Matagi are traditional hunters living in small villages and settlements in the highlands of northern Honshu, Japan’s main island. Since its origins, back in the mid-XVI century, they have made a living selling meat, skins and other products derived from hunting. Their main prey is the Japanese black bear, a subspecies listed as vulnerable according to the International Union for the Conservation of Nature (IUCN).
However, these communities never approach hunting as a recreational or sporting activity. For the Matagi, Nature is a conscious presence, personified in the Goddess of the Mountain (Yama-no-Kami); a deity who is envious of other women and thus has forbidden them from entering her domains for over five centuries. Nevertheless, the need to preserve Matagi's cultural legacy has prevailed over their religious convictions. Due to the lack of interest by young men for this lifestyle, the first cases of Matagi women –accepted and trained as hunters– have recently emerged. Women who -as is now the case worldwide and at all levels of society- are demanding a position of equality in all fields.
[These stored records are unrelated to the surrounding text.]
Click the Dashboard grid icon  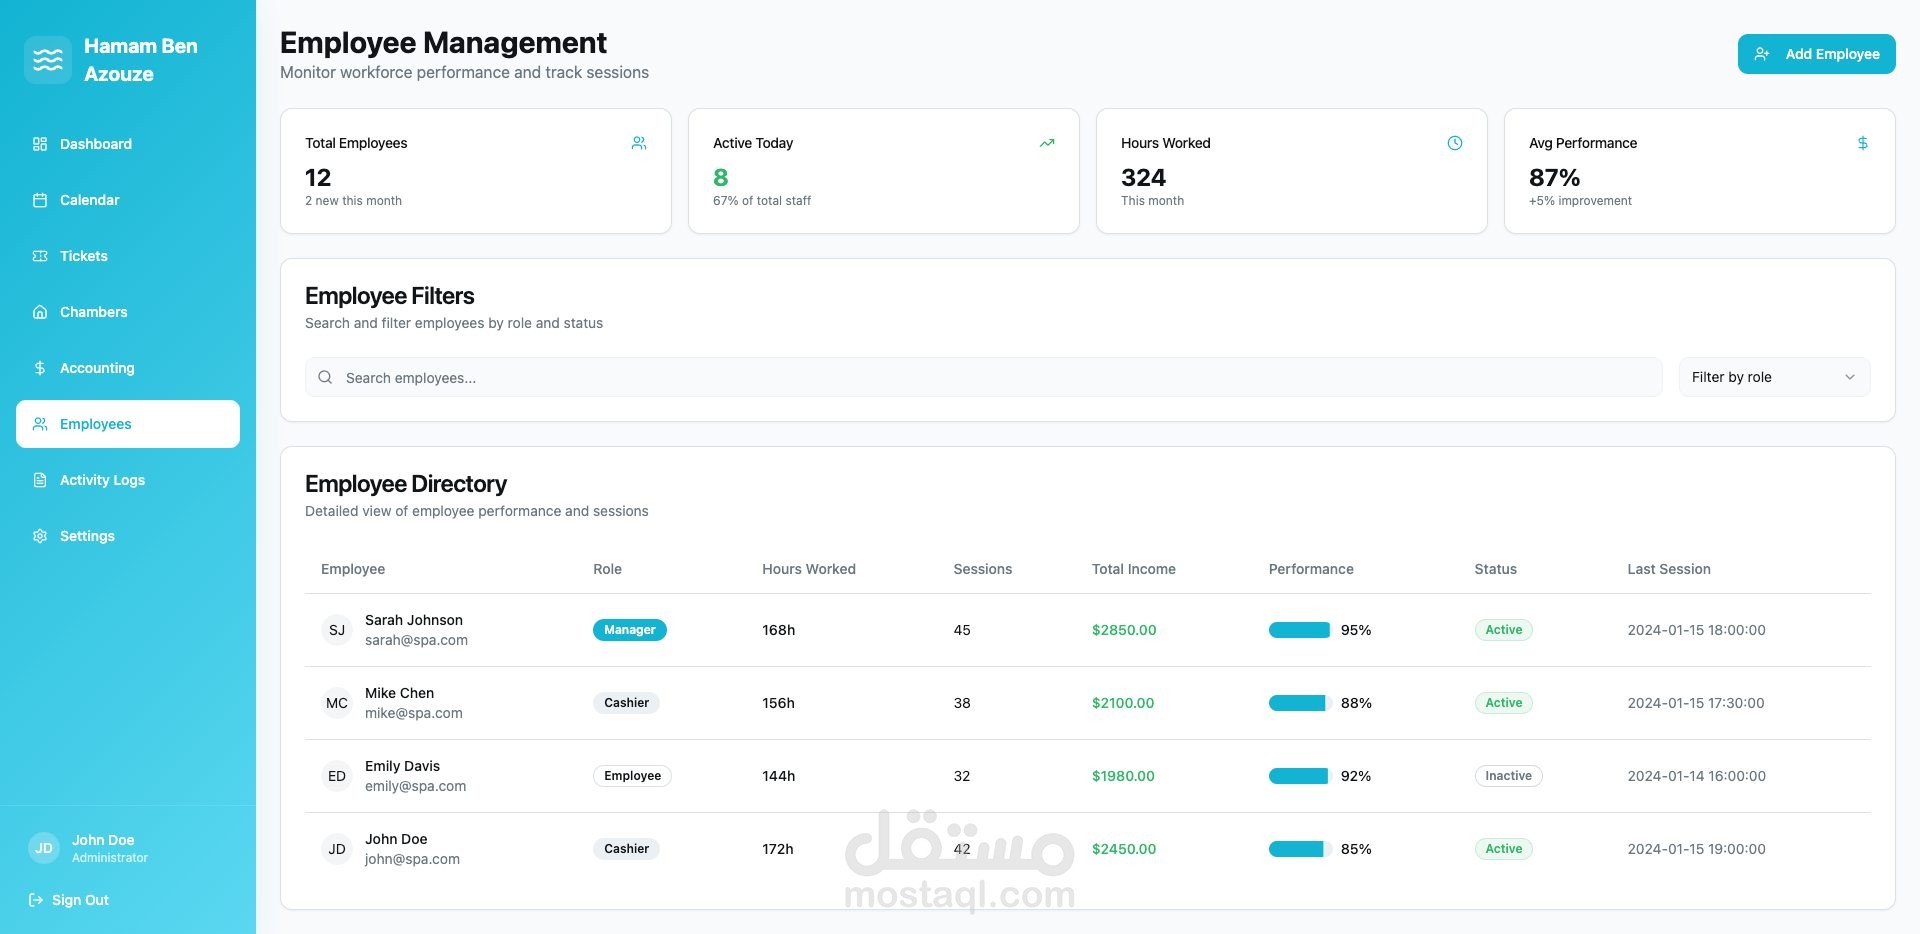40,144
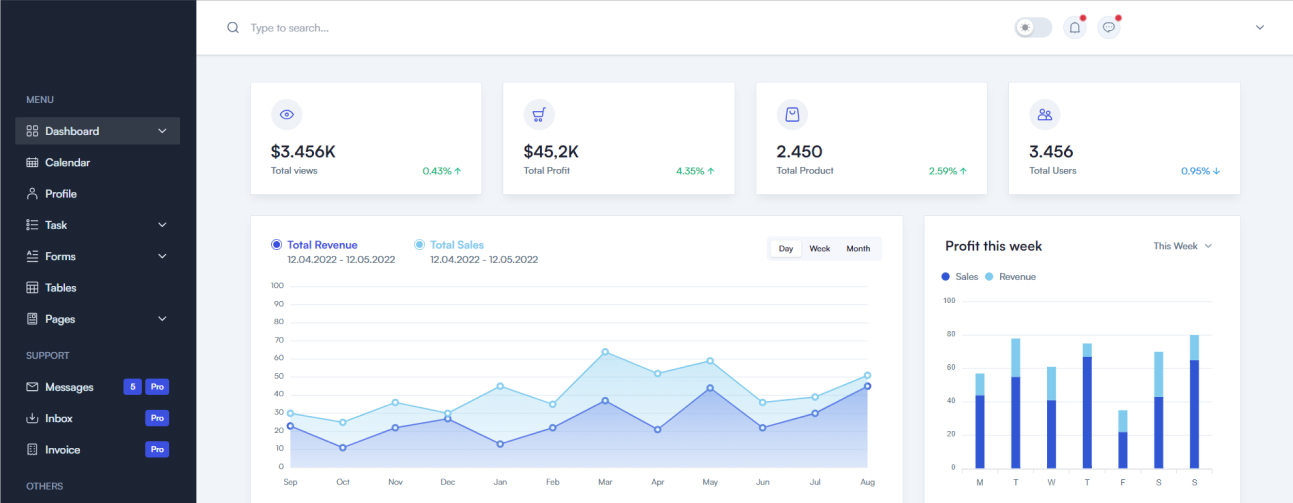Toggle the dark mode switch
The image size is (1293, 503).
(1033, 28)
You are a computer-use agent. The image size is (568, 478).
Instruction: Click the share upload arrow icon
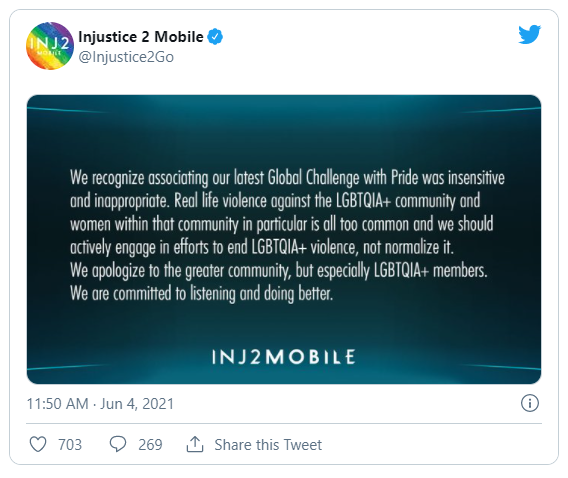pyautogui.click(x=195, y=444)
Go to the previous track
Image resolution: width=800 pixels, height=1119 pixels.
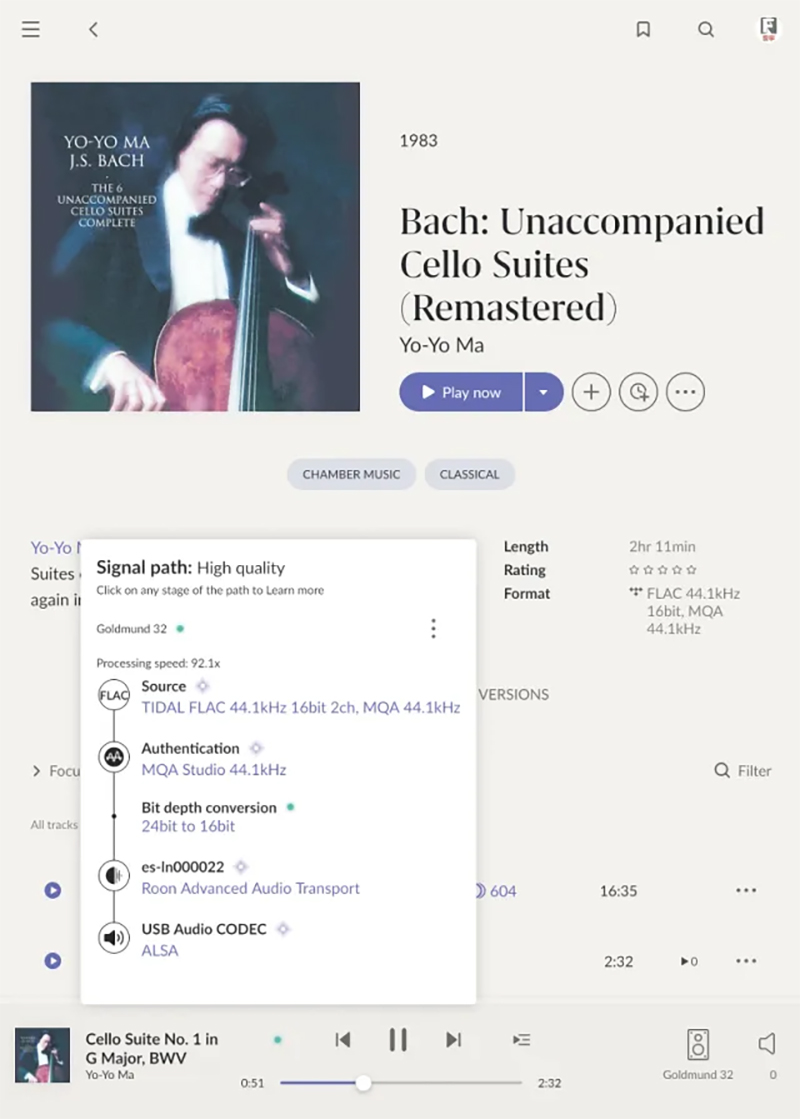pos(343,1040)
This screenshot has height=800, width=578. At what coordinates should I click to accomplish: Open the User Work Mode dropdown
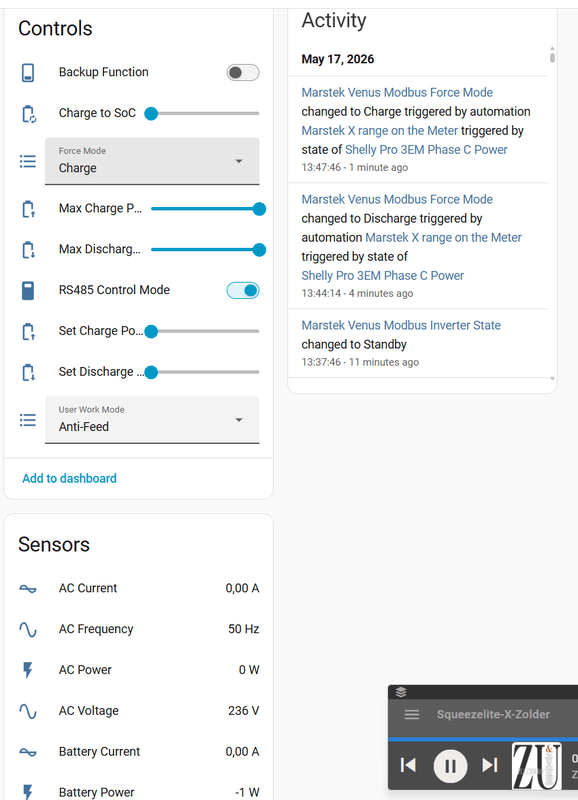pos(152,420)
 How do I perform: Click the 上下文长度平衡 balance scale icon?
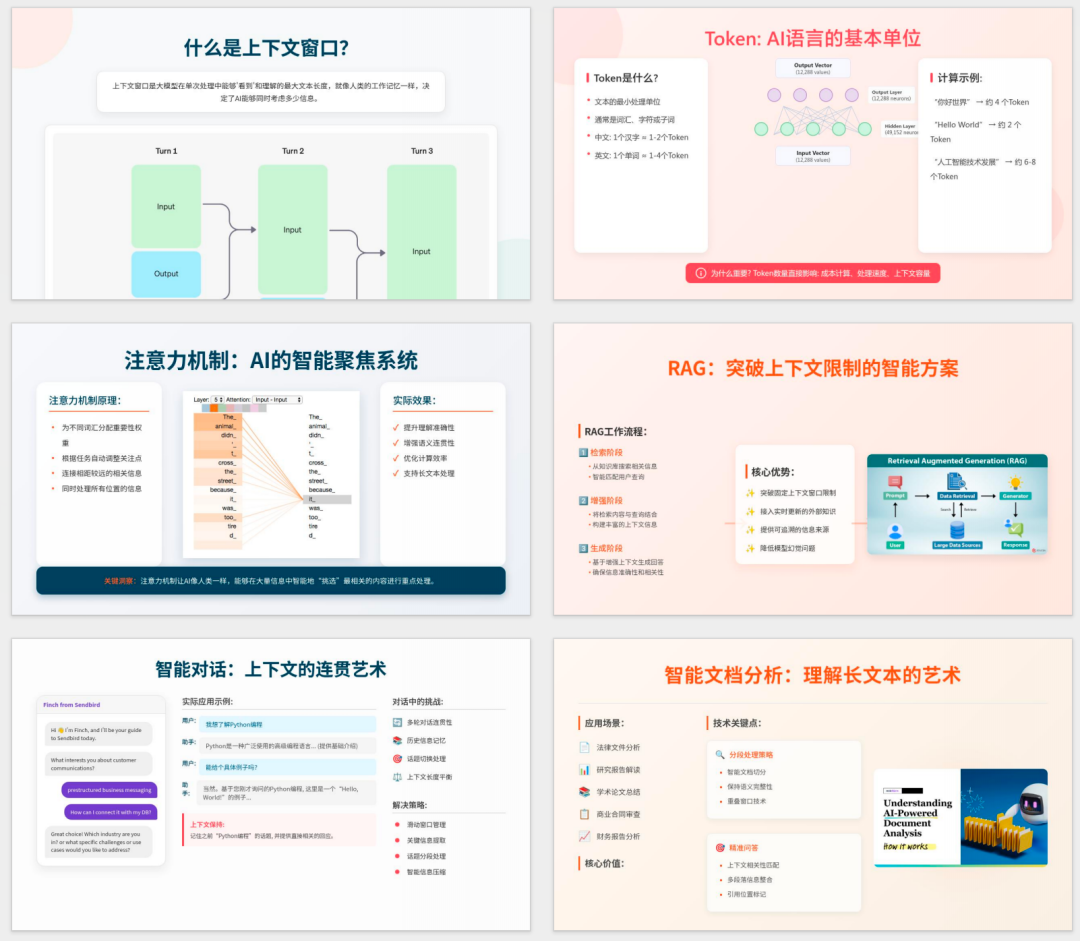click(x=398, y=777)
This object synthesizes the full history of the Matagi community. The format chosen for this publication is the leporello, and our readers will find two covers and three different ways of reading it:
When unfolding accordion book in the western reading direction, narrative based solely on images is revealed. If we choose to start from that same cover but to the left, the original Matagi legend appears. The second cover introduces a historical fictional text about the evolution of these traditional hunters in Japan, using the memories of the mountain goddess, Yama-no-Kami as the guiding thread.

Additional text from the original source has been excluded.